My Vape buddy, C Howard sent me some editorials. This is one of them I found interesting because it gave me a clearer sense of one side of the medical community. (I have met Doctors that think like this). I believe we can learn from this.
The reason I posted it here is that this "thinking" is a cannabis fact today and I believe we should be informed.
To the Editor,
It appears that editor George Lundberg continues his support of medical excuse marijuana. Despite the hue and cry of support from such advocates, the mainstream medical community has largely rejected pot as medicine.
Recent evaluations call into question the utility of marijuana in general with conclusions, such as: "These results should make us think hard about the ethics of clinical trials of cannabinoids when safe and effective alternatives are known to exist and when efficacy of cannabinoids is known to be marginal.[2,3]"
Even the legal literature has voiced concern over the medical excuse marijuana movement. Crites-Leoni stated:
Presentation of marijuana as a medicine that helps people, appears to be an effort by the legalization of marijuana proponents to desensitize the American people to the drug's negative effects. This may cause society to question the illegal status of marijuana. . . . Federal courts have held time and time again that the smoking of marijuana is not a fundamental right. . . . The potential danger of legalizing marijuana for medicinal purposes is clear. Legalization of the drug for medicinal purposes precipitates legalization of the drug on a higher, more reckless scale.
Several large reviews of marijuana have been undertaken. The most prominent of these reviews, which was conducted by the Institute of Medicine, concluded that if there were a future to marijuana as a medicine, it existed in the individual constituents, not in smoked marijuana.
Ballot initiatives financed by wealthy advocates for marijuana legalization have added further confusion to the issue by creating an atmosphere of medicine by popular vote. Such campaigns have enlisted millions of dollars to market to the public and play on well-intentioned sympathy to gain legal status for pot. The intent of such initiatives is to circumvent our usual processes for ensuring safety and efficacy. Can any right-minded physician imagine recommending tobacco as a medicine? If not, then how could marijuana smoking be supported?
Research needs to pursue individual cannabinoids and synthetic derivatives. The voices of reason rather than hysteria and emotion need to prevail against the medical excuse madness.
Eric A. Voth, MD, FACP
The Institute on Global Drug Policy
1. Lundberg GD. It is time for marijuana to be reclassified as something other than a schedule I drug. MedGenMed. 2005;7(3). Available at: Log In Problems. Accessed August 24, 2005.

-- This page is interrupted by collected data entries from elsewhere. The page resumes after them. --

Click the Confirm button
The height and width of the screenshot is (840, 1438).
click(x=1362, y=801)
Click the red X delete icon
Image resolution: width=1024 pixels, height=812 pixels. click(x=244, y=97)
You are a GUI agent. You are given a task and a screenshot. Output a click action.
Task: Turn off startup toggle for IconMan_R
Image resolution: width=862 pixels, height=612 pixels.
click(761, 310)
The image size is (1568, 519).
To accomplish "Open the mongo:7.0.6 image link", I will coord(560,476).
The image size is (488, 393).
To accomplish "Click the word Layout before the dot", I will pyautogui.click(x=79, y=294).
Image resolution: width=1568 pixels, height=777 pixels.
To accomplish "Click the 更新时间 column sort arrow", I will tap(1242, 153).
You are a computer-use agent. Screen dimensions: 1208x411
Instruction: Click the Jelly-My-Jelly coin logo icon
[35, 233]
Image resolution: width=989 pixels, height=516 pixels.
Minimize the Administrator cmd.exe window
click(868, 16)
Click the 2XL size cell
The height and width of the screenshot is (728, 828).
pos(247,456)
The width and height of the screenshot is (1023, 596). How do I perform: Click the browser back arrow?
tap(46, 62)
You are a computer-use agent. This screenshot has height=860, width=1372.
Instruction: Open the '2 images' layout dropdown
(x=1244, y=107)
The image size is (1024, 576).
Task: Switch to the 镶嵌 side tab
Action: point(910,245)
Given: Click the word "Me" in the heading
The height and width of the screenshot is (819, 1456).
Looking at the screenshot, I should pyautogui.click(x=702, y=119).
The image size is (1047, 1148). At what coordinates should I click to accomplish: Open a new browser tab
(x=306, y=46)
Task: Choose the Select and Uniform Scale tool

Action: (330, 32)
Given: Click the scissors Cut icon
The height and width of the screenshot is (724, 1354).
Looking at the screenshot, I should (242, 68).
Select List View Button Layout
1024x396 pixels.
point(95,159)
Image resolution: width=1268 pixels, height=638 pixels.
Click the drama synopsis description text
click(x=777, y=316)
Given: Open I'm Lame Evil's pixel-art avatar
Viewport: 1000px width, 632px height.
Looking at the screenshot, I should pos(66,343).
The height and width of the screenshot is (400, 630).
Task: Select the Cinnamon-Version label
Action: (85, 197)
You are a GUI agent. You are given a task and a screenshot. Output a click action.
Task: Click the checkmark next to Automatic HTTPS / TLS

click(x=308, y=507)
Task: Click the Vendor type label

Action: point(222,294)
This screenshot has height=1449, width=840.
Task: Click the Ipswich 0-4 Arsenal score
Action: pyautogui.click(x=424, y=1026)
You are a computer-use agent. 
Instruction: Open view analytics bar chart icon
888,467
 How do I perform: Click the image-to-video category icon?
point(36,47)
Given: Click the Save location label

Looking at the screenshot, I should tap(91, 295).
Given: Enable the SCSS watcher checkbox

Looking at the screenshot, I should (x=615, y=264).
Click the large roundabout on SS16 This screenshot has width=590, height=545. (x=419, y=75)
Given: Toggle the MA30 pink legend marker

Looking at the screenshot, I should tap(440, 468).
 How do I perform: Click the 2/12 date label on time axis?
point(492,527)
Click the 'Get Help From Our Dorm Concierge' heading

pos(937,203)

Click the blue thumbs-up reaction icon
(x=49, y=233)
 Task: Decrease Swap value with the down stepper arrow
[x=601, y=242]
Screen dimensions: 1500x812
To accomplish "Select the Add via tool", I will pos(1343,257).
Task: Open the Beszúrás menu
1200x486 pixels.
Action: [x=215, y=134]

2. Campbell FA, Tramer MR, Carroll D, Reynolds DJ, Moore RA, McQuay HJ. Are cannabinoids an effective and safe treatment option in the management of pain? A qualitative systematic review. BMJ. 2001;323:13-16.
3. Tramer MR, Carroll D, Campbell FA. Cannabinoids for control of chemotherapy induced nausea and vomiting: quantitative systematic review. BMJ. 2001;323:16-21.
4. Crites-Leoni A. Medicinal use of marijuana: is the debate a smoke screen for movement toward legalization? J Leg Med. 1998;19:273-304.
5. Joy JE, Watson SJ Jr, Benson JA, eds. Marijuana and Medicine: Assessing the Science Base. Washington, DC: Science Division of Neuroscience and Behavioral Health, Institute of Medicine, The National Academies Press; 1999:178. Available at: The National Academies Press Home Page. Accessed October 27, 2005.
6. Voth EA. A peek into Pandora's box: the medical excuse marijuana controversy. J Addict Dis. 2003;22:27-46.